Là-bas, des cousinades et des amitiés d’enfance m’attendent… des souvenirs d’école primaire, de collège et de lycée à Jebeniana, Tozeur, Gafsa, La Marsa…J’ai la nostalgie des lumières de Korbous, Sbeïtla, Tabarka, des parfums de jasmin, d’orgeat et de cédrat, des chants de malouf, des sons de luth et de darbouka, des saveurs de bsissa, de jujubes, de caroubes, de corète potagère et même du simple bouillon de pois chiches…

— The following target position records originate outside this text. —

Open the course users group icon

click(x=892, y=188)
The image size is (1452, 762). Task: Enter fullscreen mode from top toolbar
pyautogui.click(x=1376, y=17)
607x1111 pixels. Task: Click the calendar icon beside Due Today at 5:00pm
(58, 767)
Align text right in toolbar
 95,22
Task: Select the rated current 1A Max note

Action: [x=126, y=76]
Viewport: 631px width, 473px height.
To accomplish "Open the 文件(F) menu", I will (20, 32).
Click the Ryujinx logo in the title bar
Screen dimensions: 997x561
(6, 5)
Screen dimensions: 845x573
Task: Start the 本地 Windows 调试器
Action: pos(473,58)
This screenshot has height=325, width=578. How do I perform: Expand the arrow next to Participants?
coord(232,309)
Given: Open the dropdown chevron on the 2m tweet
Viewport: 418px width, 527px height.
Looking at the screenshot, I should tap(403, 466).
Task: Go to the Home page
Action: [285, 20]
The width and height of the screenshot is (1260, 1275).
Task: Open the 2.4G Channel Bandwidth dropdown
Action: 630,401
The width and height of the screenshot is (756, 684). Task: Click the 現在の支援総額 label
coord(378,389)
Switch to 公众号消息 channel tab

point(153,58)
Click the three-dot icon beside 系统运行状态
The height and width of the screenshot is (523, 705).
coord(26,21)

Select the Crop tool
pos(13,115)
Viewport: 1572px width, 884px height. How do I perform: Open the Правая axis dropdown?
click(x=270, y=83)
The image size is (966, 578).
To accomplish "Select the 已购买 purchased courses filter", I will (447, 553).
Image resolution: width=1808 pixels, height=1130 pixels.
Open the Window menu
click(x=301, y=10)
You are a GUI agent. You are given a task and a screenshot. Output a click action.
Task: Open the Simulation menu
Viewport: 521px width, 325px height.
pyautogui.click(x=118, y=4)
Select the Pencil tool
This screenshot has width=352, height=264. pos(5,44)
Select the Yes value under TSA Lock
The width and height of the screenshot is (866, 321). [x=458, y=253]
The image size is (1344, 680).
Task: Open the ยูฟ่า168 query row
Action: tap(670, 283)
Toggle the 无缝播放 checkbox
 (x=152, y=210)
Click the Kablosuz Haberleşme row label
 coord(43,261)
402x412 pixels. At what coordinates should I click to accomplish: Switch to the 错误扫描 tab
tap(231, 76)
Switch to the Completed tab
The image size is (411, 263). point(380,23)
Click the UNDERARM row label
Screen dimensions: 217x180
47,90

Là-bas, je partage le comportement indéfinissable d’un peuple taquin, joyeux, toujours en recherche de félicité, impatient de prolonger la « jaw » (ambiance) vers son apothéose, la « chikha » (réjouissance). Certes, comme partout, la vie n’y est pas tout le temps légère, mais on fait semblant, on repousse le mauvais moment en faisant bonne figure. Ainsi, pour donner l’exemple, les Beys et les Présidents de la République successifs ont toujours soigné leur apparente bienveillance, arborant en toute circonstance un sourire radieux. Partout, dans les boutiques, sur les façades d’immeubles, le long des routes s’affichait la face bonhomme et avenante du maître de Carthage reflétant l’optimisme du pays.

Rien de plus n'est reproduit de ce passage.